Le onzième volume de l'intégrale que Panini Comics consacre à Captain America renferme les versions françaises - dans l'ordre - des numéros #201-214 de la série "Captain America and the Falcon" (de septembre 1976 à octobre 1977) et du "Captain America Annual" #4, de novembre 1977. Sorti en juillet 2021, cet ouvrage format 17,7 × 26,8 cm, avec couverture cartonnée et jaquette amovible, compte trois cents pages, plus ou moins, bonus inclus.
Les scénarios des numéros sont tous écrits par Jack Kirby (1917-1994). Il réalise aussi les dessins. Son travail est encré par Frank Giacoia (1924-1988), John Verpoorten (1940-1977), Mike Royer, Dan Green, ou John Tartaglione (1921-2003). Chez les coloristes, presque un nouveau chaque mois : Phil Rachelson, George Roussos (1915-2000), qui utilise aussi le pseudo Sam Kato, Hugh Paley, Janice Cohen, Michelle Wolfman, Petra Goldberg ou Glynis Wein.
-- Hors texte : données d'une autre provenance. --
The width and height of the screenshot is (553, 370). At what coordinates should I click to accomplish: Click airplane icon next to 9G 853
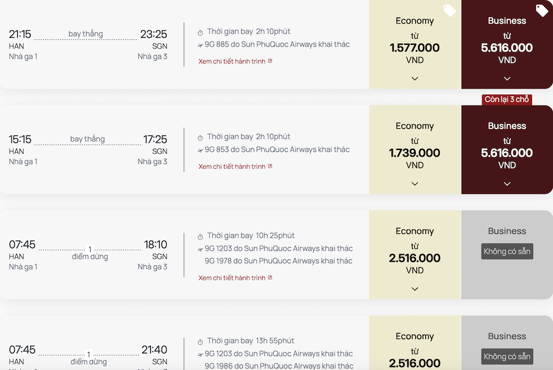[x=200, y=150]
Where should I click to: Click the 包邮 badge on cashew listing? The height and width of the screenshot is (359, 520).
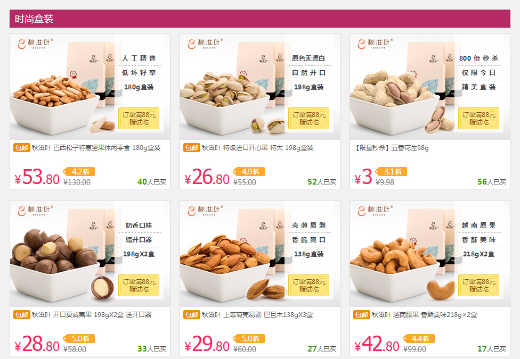point(361,315)
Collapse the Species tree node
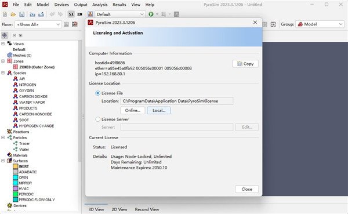This screenshot has width=348, height=214. (x=3, y=73)
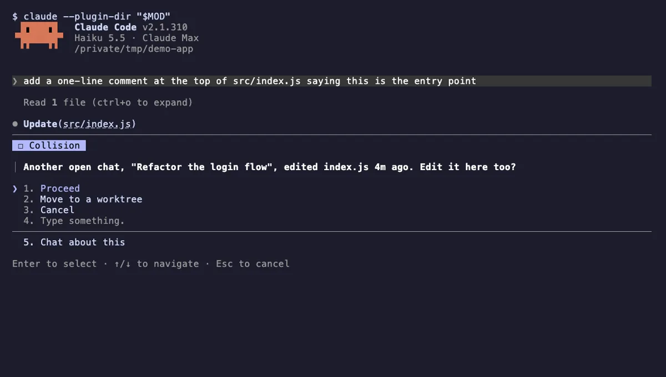Select the Cancel option

(49, 210)
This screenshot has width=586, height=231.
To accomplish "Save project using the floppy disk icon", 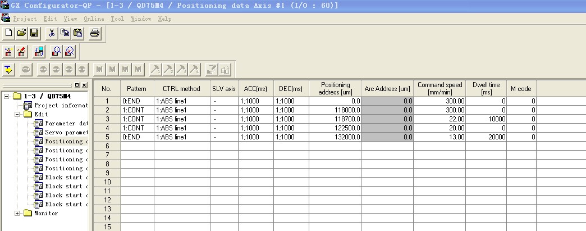I will tap(34, 33).
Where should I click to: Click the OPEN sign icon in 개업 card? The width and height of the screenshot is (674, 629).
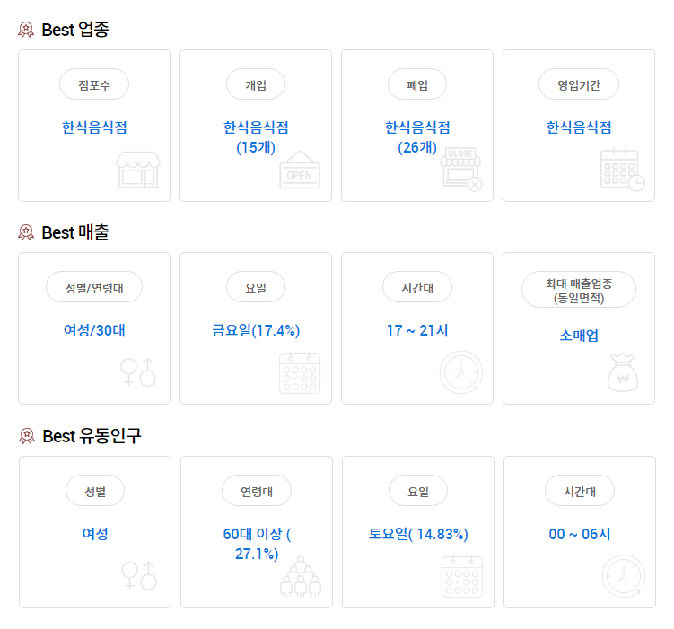299,170
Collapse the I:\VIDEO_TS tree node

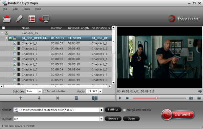[2, 33]
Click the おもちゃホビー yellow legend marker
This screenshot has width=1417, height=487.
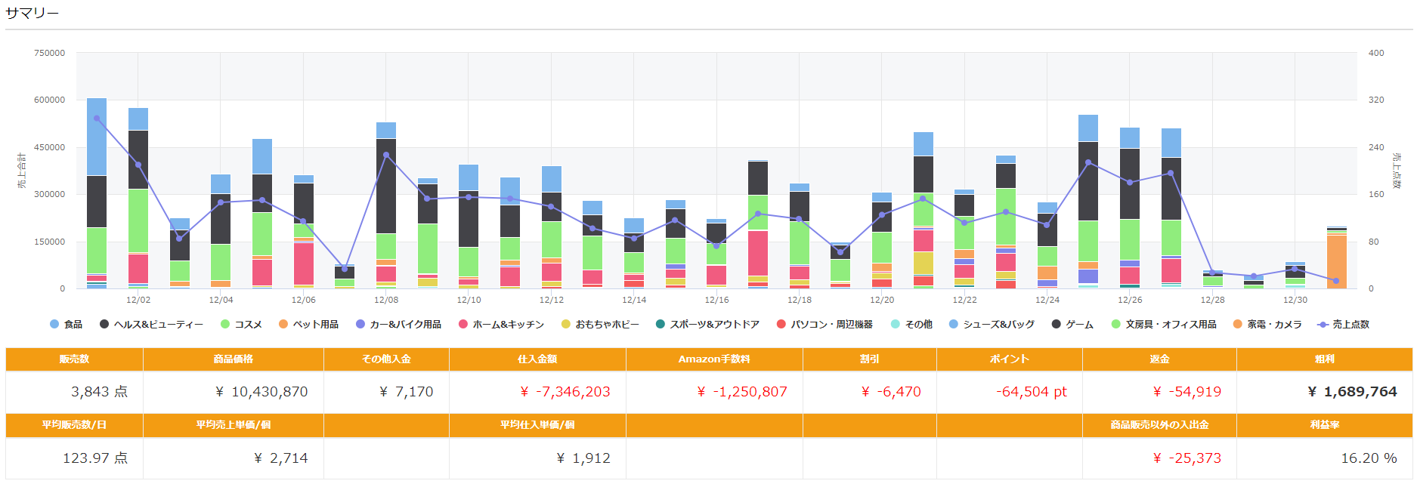pos(566,324)
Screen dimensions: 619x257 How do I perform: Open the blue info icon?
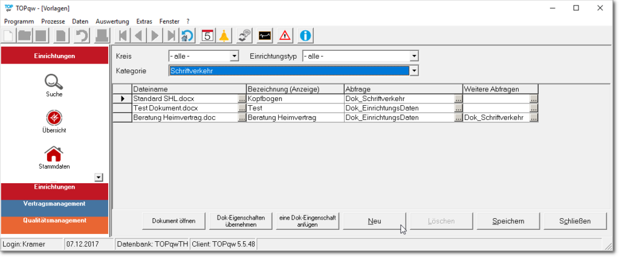click(x=305, y=35)
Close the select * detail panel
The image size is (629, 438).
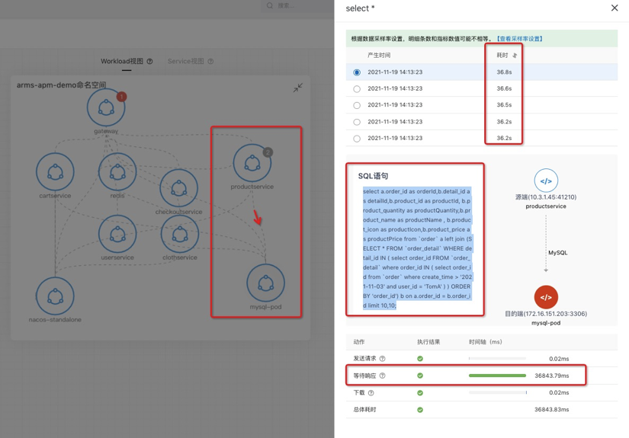tap(615, 8)
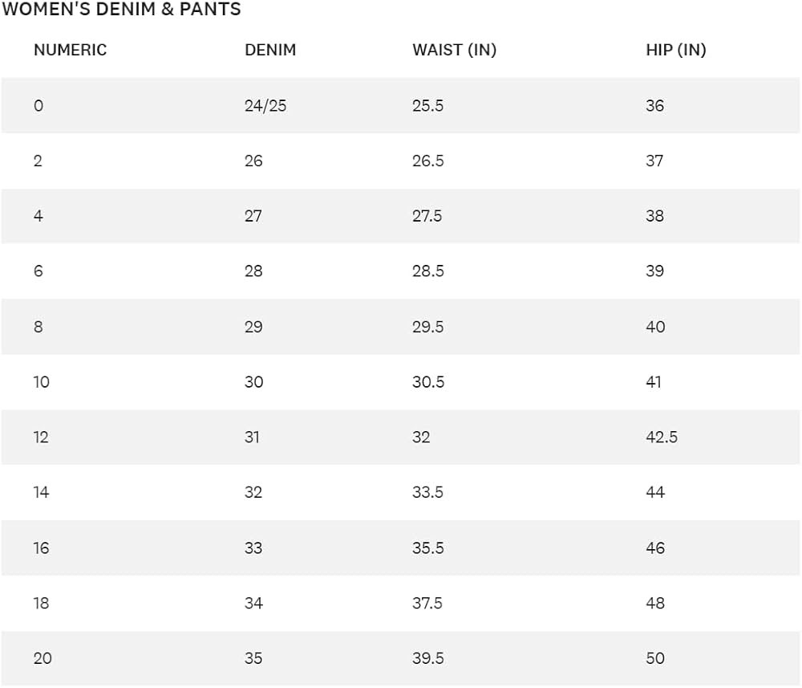Click the DENIM column header

(x=270, y=50)
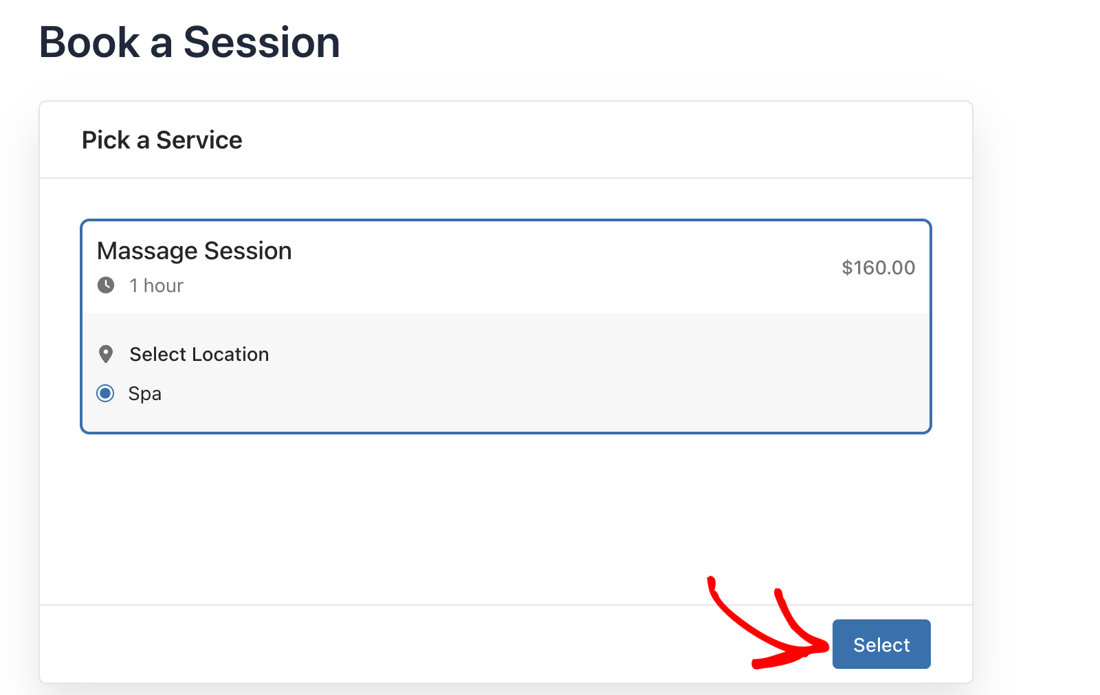
Task: Click the Spa location label text
Action: [x=145, y=394]
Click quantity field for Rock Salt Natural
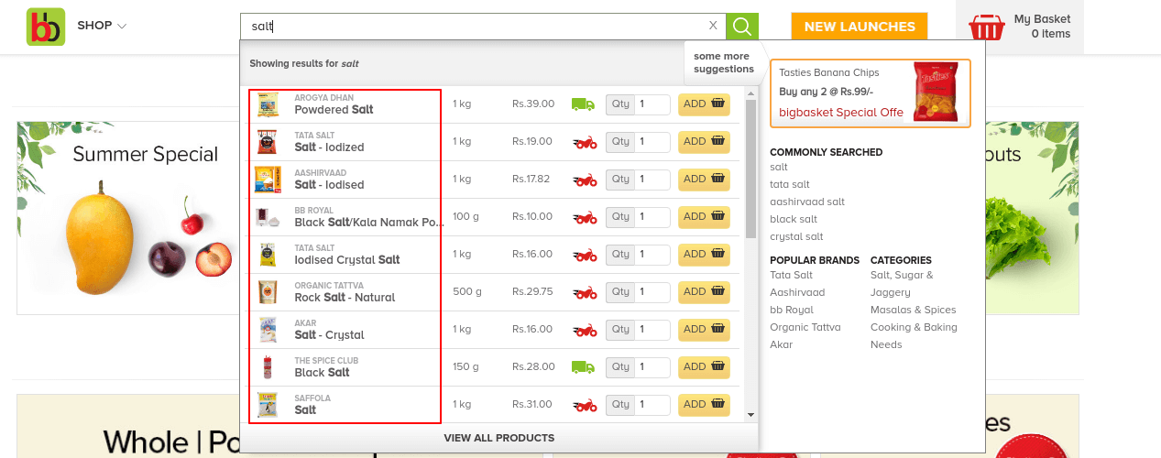Screen dimensions: 1161x458 (654, 292)
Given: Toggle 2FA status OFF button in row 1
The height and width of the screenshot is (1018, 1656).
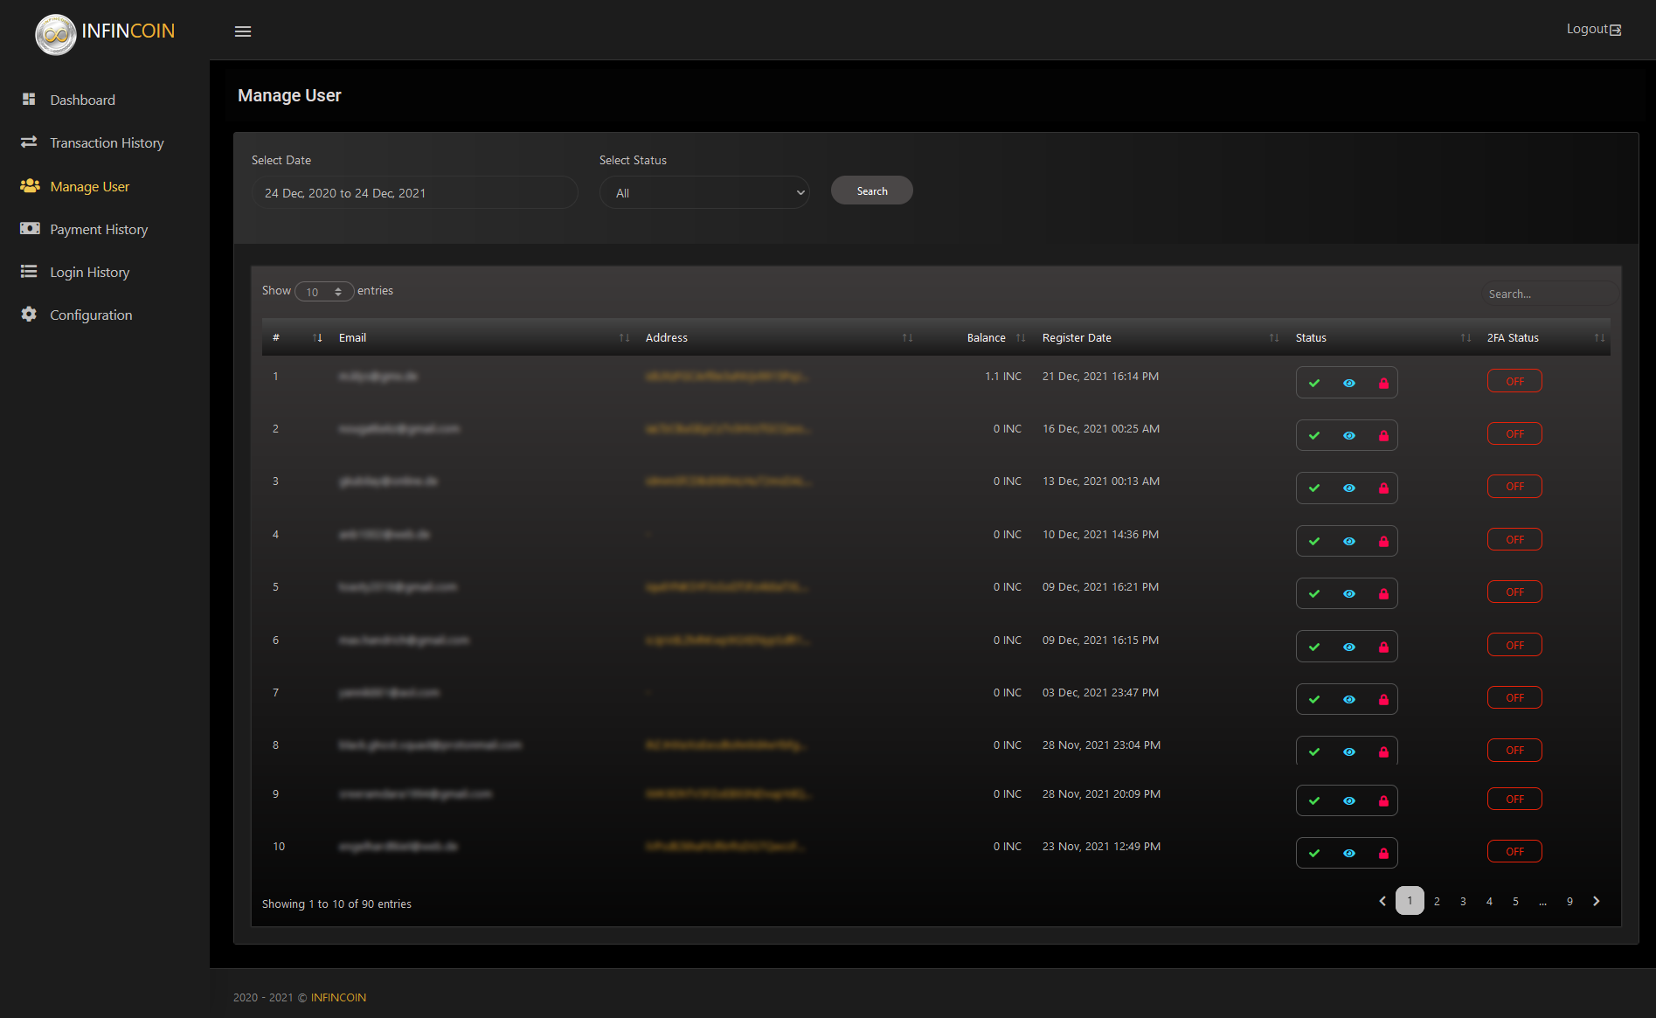Looking at the screenshot, I should [1514, 382].
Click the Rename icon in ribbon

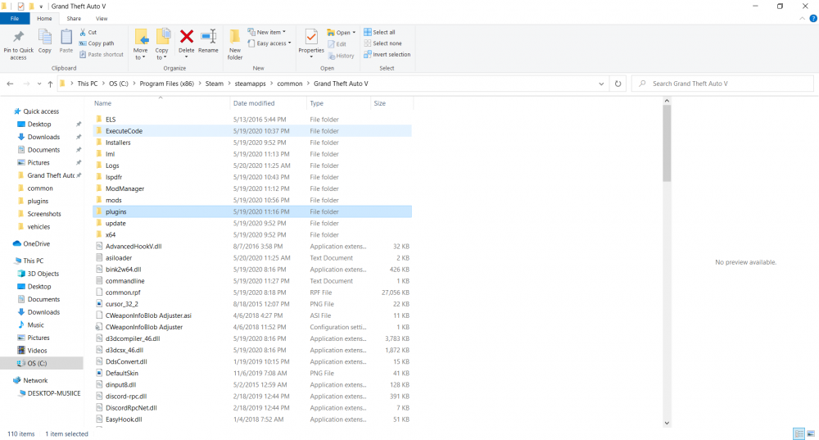coord(208,42)
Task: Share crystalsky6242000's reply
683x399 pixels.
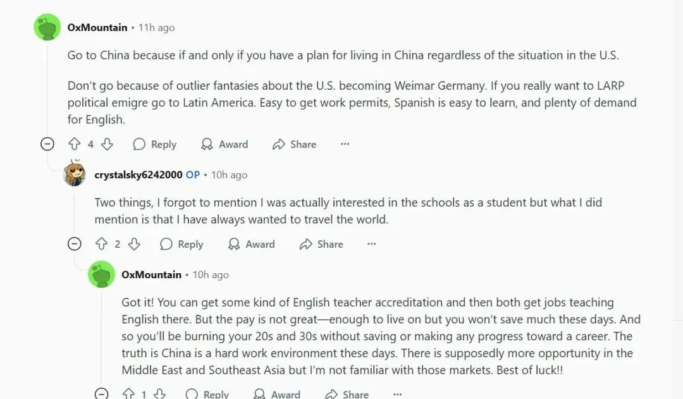Action: pyautogui.click(x=321, y=244)
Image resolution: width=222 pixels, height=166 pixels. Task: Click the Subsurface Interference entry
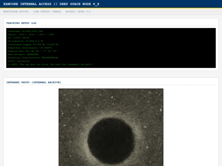(x=30, y=48)
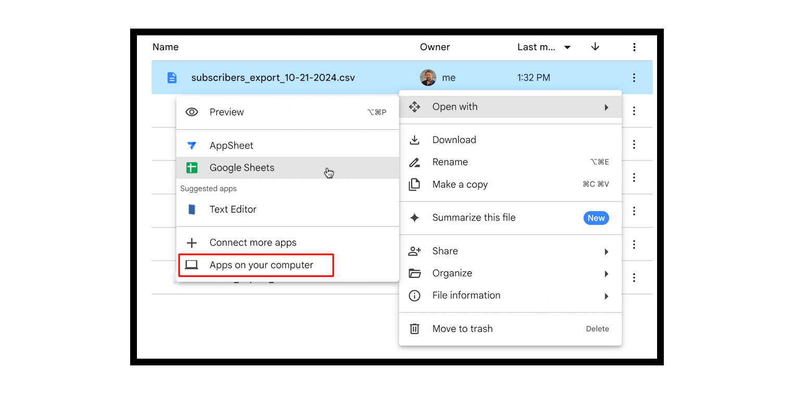The height and width of the screenshot is (394, 794).
Task: Select File information from the menu
Action: [466, 295]
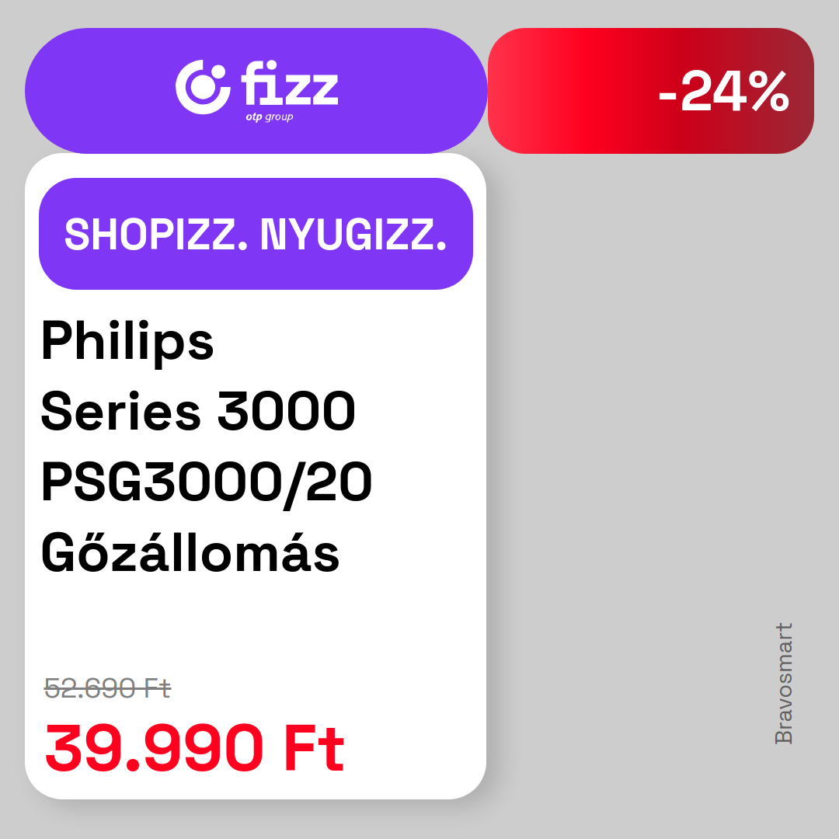839x839 pixels.
Task: Click the percent sign in discount badge
Action: click(x=769, y=91)
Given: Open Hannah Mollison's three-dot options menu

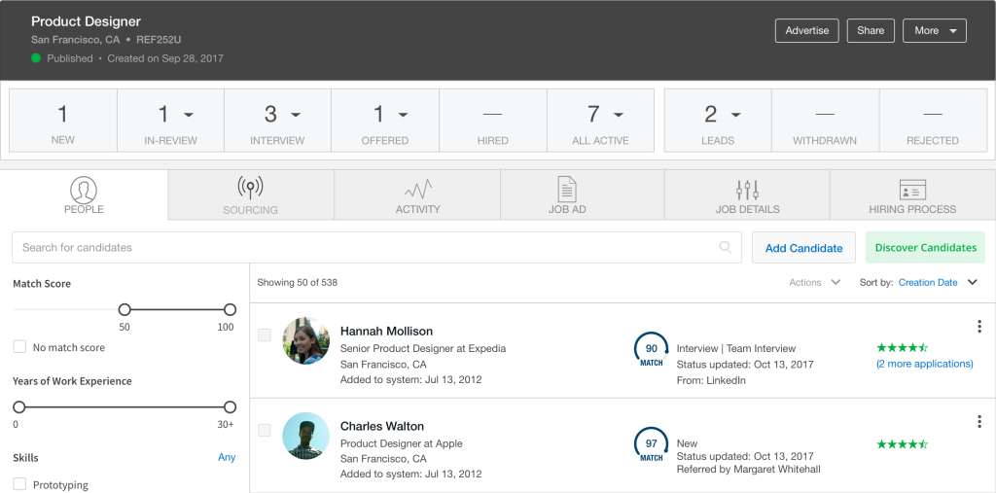Looking at the screenshot, I should (x=979, y=327).
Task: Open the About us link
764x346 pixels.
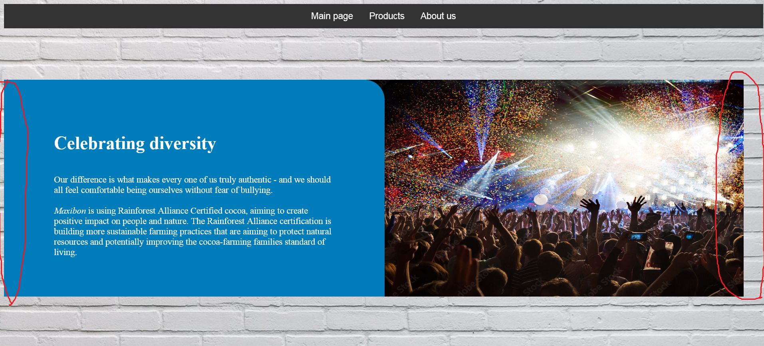Action: point(438,16)
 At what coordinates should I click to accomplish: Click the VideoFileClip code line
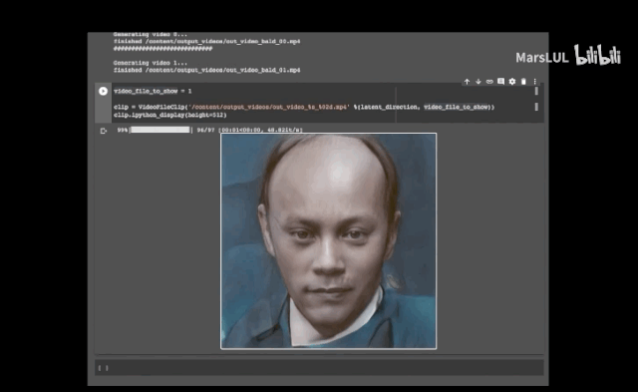tap(304, 107)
À l'issue du tome précédent, Captain America arrête William Taurey sur ses terres, tandis qu'à Philadelphie la bombe aliénatrice cède aux assauts du Faucon et des commandos, et se désintègre.
New York, une nuit, dans un grand magasin de jouets : Frère Dickens, un petit homme trapu, assez âgé, au physique ingrat, peu soigné, habillé de hardes, examine des poupées aux effigies de Captain America et du Faucon. Il compte en apporter "aux frères et sœurs de Zero Street". Ce ne sont pas les vrais, bien sûr, mais elles devraient susciter l'enthousiasme. Car ils ont besoin d'eux et de leur "esprit perspicace", de leurs "muscles d'acier", et de leurs "réflexes fulgurants" qui les mènent à la victoire. Le Peuple de la nuit de Zero Street fera tout "pour avoir son propre superhéros". Quelqu'un l'interpelle, le temps passe vite, il faut qu'il se dépêche, qu'il se presse ! Frère Dickens répond qu'il arrive, glisse la figurine dans son sac d'un air satisfait : l'approvisionnement de cette nuit a été "un plaisir". Soudain, les lumières s'allument...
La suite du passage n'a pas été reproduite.